Additionally, employees whose employment contracts have been temporarily suspended or terminated and who do not hold a health insurance or are not dependants of persons with such health insurance will be deemed to be insured and any premiums will be paid on their behalves by the unemployment insurance fund. The objective of the relevant amendment is to provide social security for those who do not qualify for unemployment or short-term work allowance.
- Expedited short-term work allowance procedures
The bureaucratic process to be followed by employers interested in short-term work allowance has been simplified by the new provisional article 25 of Law 4447. Prior to its enactment, the legitimacy of short-term work allowance applications was assessed by the Ministry of Family, Labour and Social Services (the “Ministry”) and the allowance was granted to those applicants satisfying the relevant legal conditions. With the amendment, however, applications will be processed on the basis of the statements of applicant employers, without awaiting the assessment of the Ministry.
The issue worth noting here is the accuracy and correctness of the employer’s statements.
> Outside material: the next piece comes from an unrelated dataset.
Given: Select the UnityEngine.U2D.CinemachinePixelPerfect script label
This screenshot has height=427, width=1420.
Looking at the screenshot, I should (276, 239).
Pursuant to the last sentence of provisional article 25, any payment made on the basis of false information will have to be repaid together with interest.
The objective of the relevant amendment is to expedite the application process for short-term work allowance.
- CONCLUSION
The intention behind these amendments is the preservation of employment and the introduction of new support measures and expedited administrative processes for both employers and employees.
For more information please contact Bezen & Partners: Yeşim Bezen (Telephone + 90 212 366 6804, E-mail [email protected]) Serdar Bezen (Telephone +90 212 366 6803, E-mail [email protected]) |
[3] Such list of circumstances against good morals and good faith set out in the Labour Law is not exhaustive. Hence, any conduct of employees which can be considered to fall within such list may be a ground for dismissal. For instance, (i) statements or behaviour against the honour and dignity of the employer or the employer’s family members; (ii) the disclosure of the employer’s professional secrets; or (iii) sexual harassment of another employee or similar conduct are such examples.
[5] The conditions for qualifying for short-term work allowance and unemployment insurance payments have been simplified on 26 March 2020 as part of the Government’s COVID-19 measures. Please refer to our Information Note dated 30 March 2020 in this respect.
[6] The unemployment insurance fund constitutes a State guaranteed fund in which unemployment premium payments, aid and support of the government and income derived from the payments under Law No. 4447 such as penalties and delay/default interest are collected.